Güncelleme Tarihi:
Birlikte hesaplıyoruz… İlk romanı ‘Fadiş’ bu yıl 50. yaşını kutluyor; yani neredeyse üç nesil büyütmüş! 3 Eylül'de yeni kitabı 'Yanardağ'ın Yankısı' çıkıyor. İnsan, 91. kitabı çıkarken heyecan duyar mı? Sohbetimiz böyle başlıyor. Gülten Hanım yanıtlıyor: “Yaşım ilerledikçe ‘Ya yazamazsam!’ diye düşünüyordum. En büyük korkum buydu. Sonra bu havadan çıktım ve ‘Bir roman daha yazacağım’ dedim… Bellek bohçamızdaki geçmiş yılların birikimiyle bu kitabı üç yılda yazdım. Yapı Kredi Yayınları'ndan çıkacak kitap Doğu Beyazıt’ta Tendürek Dağı’nın eteğinde bir köyde başlıyor…”

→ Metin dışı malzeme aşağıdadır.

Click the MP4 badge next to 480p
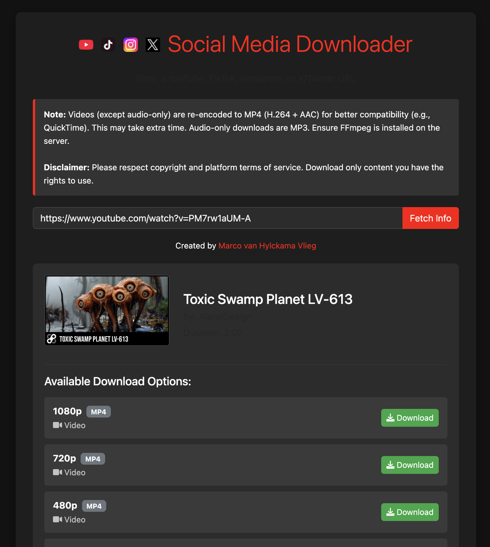Image resolution: width=490 pixels, height=547 pixels. tap(94, 506)
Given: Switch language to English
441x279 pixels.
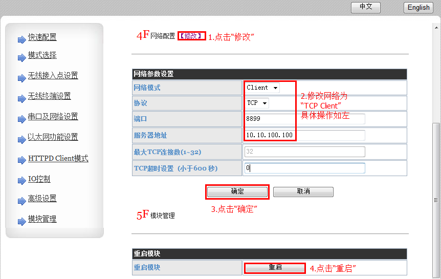Looking at the screenshot, I should [418, 7].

‘GÖKYÜZÜNE KEMENT ATAN KIZ’
Gülten Dayıoğlu’nun kendi hikayesiyse 1935 yılında Kütahya’nın Emet ilçesinde başlıyor. Babası Lütfü Bey Rüştiye’den ayrılmış bir şapka tasarımcısı. Asıl memleketi komşu ilçe Gediz. Ancak ilk evliliğinde eşi ve çocuğunu kaybedince Emet’e taşınıyor. Bursa’da bir Rum ustadan yapmayı öğrendiği ‘fötr şapka’ları sattığı bir dükkan açıyor. Vakit ‘Şapka Devrimi’ sonrası ve şapkalara büyük ilgi var. Annesi Emine Hanım’sa Emet’in çok eski ailelerinden. Velhasıl, Lütfü Bey ile Emine Hanım Emet’te evleniyorlar. Bir kızları oluyor; Gülten… Ancak birliktelik uzun sürmüyor. Küçük Gülten, üç yaşından itibaren anne ve babası arasındaki çekişmelerin arasında kalıyor. Bunun sonucu olarak kendini muazzam yaramazlıklara vuruyor. Öyle ki ‘gökyüzüne kement atan kız’ diye anılmaya başlıyor! Dayıoğlu anlatıyor: “Erkek çocuklarla her oyunda aşık atardım; çelik çomak, ağaca çıkma yarışı… Annemin başına açmadık iş bırakmazdım.”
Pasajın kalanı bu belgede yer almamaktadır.